Inilah inti dari Konsumsi Simbolik ala PVJ. Kami tidak membeli barang, Kami membeli pengalaman atau lebih tepatnya membeli pencitraan pengalaman.
Bandung, Mal, dan Cerpen Eka KurniawanFenomena PVJ ini tak terlepas dari konteks Bandung yang dahulu dikenal sebagai kota heritage yang dingin, dan kini bertransformasi menjadi kota hypermodern yang didorong oleh lifestyle dan kecepatan media sosial. Ini adalah kisah tentang bagaimana kemiskinan dan keterbatasan ekonomi dipaksa untuk beradaptasi dengan budaya pamer.

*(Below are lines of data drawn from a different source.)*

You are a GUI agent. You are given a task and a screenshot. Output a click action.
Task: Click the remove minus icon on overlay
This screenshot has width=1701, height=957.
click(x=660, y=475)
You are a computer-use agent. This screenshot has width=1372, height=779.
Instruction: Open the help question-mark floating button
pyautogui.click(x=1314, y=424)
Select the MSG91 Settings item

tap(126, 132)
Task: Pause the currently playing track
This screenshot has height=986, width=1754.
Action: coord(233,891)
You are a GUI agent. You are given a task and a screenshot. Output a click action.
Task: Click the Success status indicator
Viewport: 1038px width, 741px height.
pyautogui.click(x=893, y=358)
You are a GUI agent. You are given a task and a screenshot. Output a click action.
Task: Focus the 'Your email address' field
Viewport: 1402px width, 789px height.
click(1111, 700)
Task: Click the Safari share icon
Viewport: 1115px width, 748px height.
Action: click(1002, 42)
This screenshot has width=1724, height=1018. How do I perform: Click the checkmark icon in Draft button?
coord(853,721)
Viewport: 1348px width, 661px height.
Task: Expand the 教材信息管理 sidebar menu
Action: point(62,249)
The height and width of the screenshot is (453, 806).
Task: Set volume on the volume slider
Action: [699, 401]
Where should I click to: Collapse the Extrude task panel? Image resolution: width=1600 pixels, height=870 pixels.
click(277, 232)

Dalam literatur Indonesia, khususnya cerpen-cerpen yang membahas trauma kelas dan ketimpangan, seperti karya Eka Kurniawan atau Seno Gumira Ajidarma, sering digambarkan bagaimana kaum marginal merasa terasing di ruang-ruang modern.
PVJ adalah representasi fisik dari keterasingan ini. Di balik gemerlap lampu, ada keretakan sosial yang terlihat jelas: Kami Kaum Numpang dengan pakaian terbaiknya, mencoba menyamarkan keterbatasan finansial dan berjuang untuk terlihat elegan.
Bagi kami PVJ adalah Lembaga Pelatihan Kemunafikan terbaik di Bandung. Kami masuk sebagai diri yang apa adanya, dan keluar sebagai versi filter yang terdistorsi, yang hanya sah dan diakui di linimasa media sosial.
Pada akhirnya, esensi PVJ bukanlah tumpukan produk bermerek, melainkan tumpukan citra yang terakumulasi. Kami pulang dengan folder foto penuh, hati yang sedikit kosong karena tidak membeli apa-apa, tetapi dengan validasi sosial yang sudah diamankan.
Kota ini telah menjadi etalase simulacra kemakmuran, dan kami, Kaum Numpang, adalah aktor utamanya yang dibayar dengan likes.